We used Levovist, which is sensitive to microbubble destruction at diagnostic ultrasound frequencies [
19]. Several recent studies have demonstrated that the feasibility of applying this contrast agent to the assessment of myocardial perfusion by using HPDI [
21].
In patients who had myocardial viability, the peak intensity of the risk area was 0.668 ± 0.178 dB at rest. In patients who had no myocardial viability in the risk area, the curves of intensity showed no increase and peak intensity was 0.248 ± 0.015 dB at rest. During ATP induced hyperemia, peak intensities were increased in the segments with preserved myocardial integrity. In the segments without preserved myocardial integrity, however, there was no change in peak intensities. We diagnosed quantitatively myocardial viability using by HPDI. HPDI is strictly dependent on microvascular integrity and PIR shows quantitatively the degree of microvascular damage. There were significant differences of LV function at follow-up between two groups. Our data may provide additional information from the point of coronary flow pattern.
Coronary Artery Flow Reserve
Our main findings were that the myocardial perfusion status assessed by HPDI at rest and during ATP stress corresponds closely to CFR and DDT of CF. CF at acute phase and CFR two weeks after AMI onset correspond to left ventricular remodelling at chronic phase.

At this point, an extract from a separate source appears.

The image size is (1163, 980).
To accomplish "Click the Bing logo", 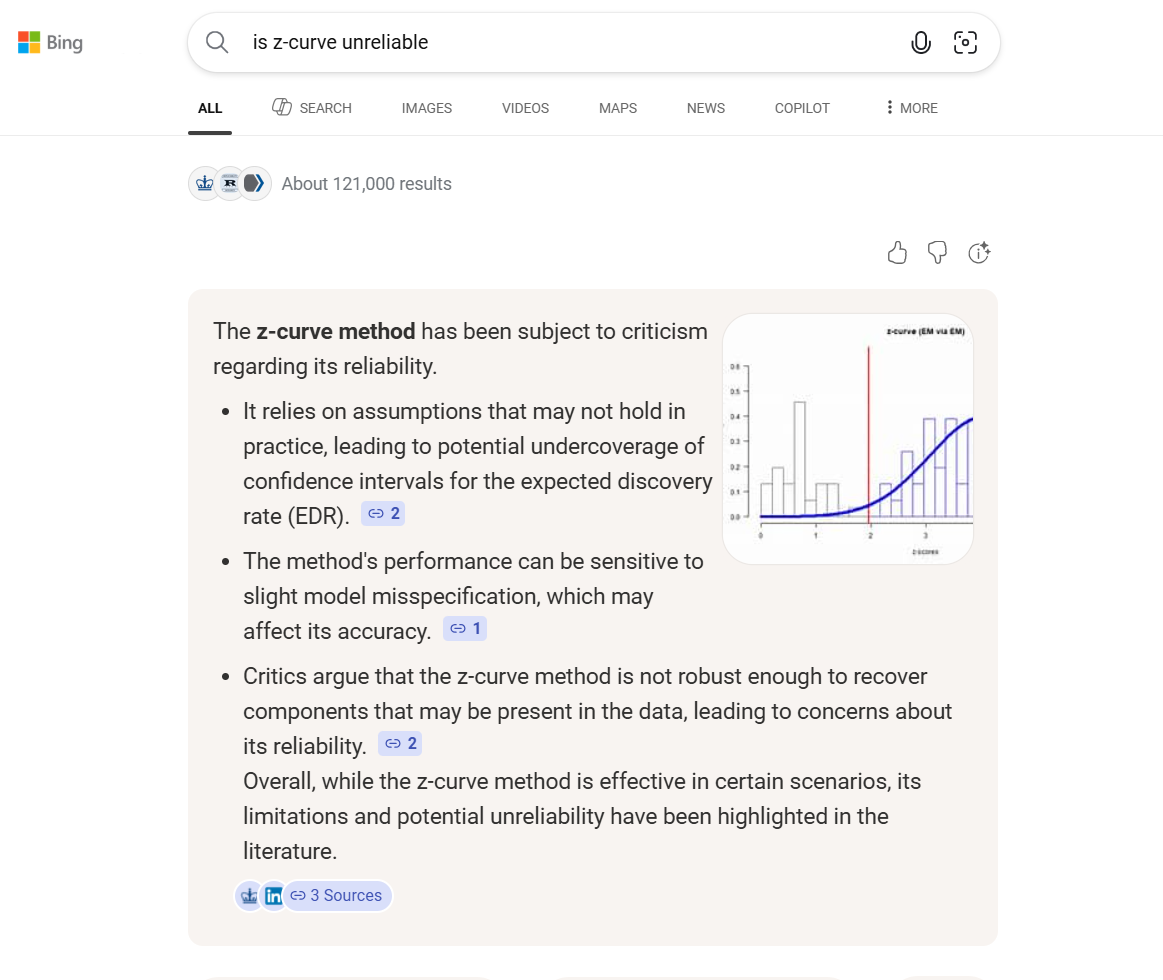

A previous study showed that, in patients with myocardial infarction, CFR is inversely correlated with the extent of myocardial infarction and directly correlated with the improvement in wall motion contractility during the recovery period [
4,
6]. A value above 1.75 is associated with an improved wall motion index. Reduction of MCE perfusion defects were associated with improvement of CFR, whereas persistent MCE perfusion defects were associated with unchanged depression of CFR, indicating a relation between microvascular integrity assessed by CFR and by intravenous MCE [
22].
There were no reports that had been investigated the relationship between CFR and DDT of LAD. From our study, CFR correlated with DDT. CFR and DDT revealed the degree of microvascular damage in myocardium.

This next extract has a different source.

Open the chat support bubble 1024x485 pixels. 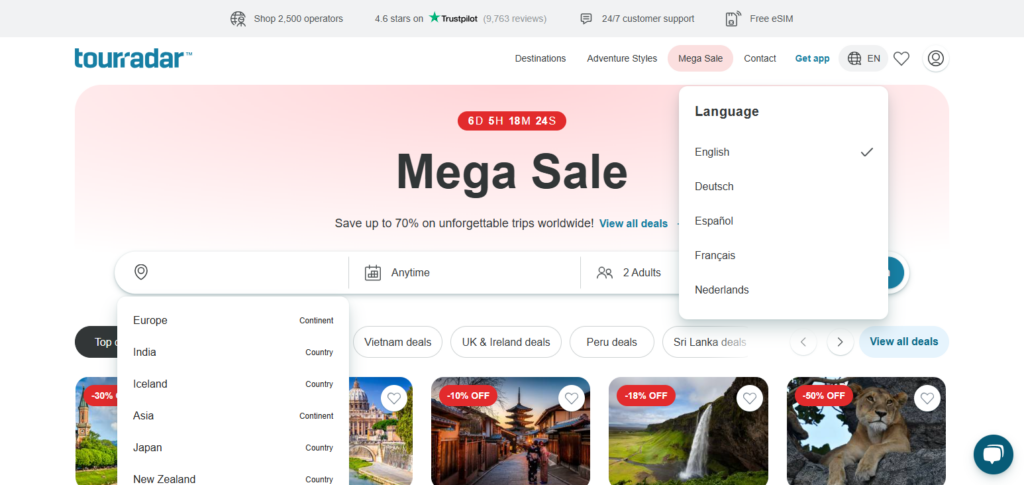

The patients with MCE no reflow, which had no viability in the infarcted area by HPDI, showed poor functional outcomes and left ventricular remodeling. The detection of viability with HPDI and CFR were useful for predicting of LV remodeling.
Study Limitations
We compared the myocardial opacification obtained by HPDI with CFR and DDT of LAD in patients after PTCA for AMI. The machine settings used in this study relate to the best knowledge at the time of study initiation. Optimal echocardiographic machine settings for MCE are rapidly evolving and are dependent on the applied contrast agent. Thus, it is very challenging to set up and adhere to a study protocol in a field in which knowledge of how to use an evolving technology is improving very quickly.
The differences in the shell structure as well as gas compositions of different microbubbles are likely to influence their efficacy for myocardial perfusion assessment by HPDI. Unfortunately, real-time perfusion imaging is not available on the instrument used in this study. Using real-time assessment of perfusion defects, we can diagnose both wall motion and myocardial perfusion at the same time [
23].
We could not perform MCE study immediately after the primary angioplasty. This analysis included only a limited number of patients.
Coronary flow reserve is related to the microcirculatory status, which will be either indirectly affected by epicardial coronary stenosis or directly affected by a previous myocardial infarction and other related factors.
The coronary flow pattern may be influenced by left ventricular pressure. But we didn't compare CFR and coronary flow pattern with the left ventricular pressure. Further study is needed to clarify this issue. Systolic reversal flow is a specific indication of the no reflow phenomenon, but it was sometimes difficult to record the complete Doppler spectral envelope throughout the entire cardiac cycle by TTDE because of the systolic heart motion.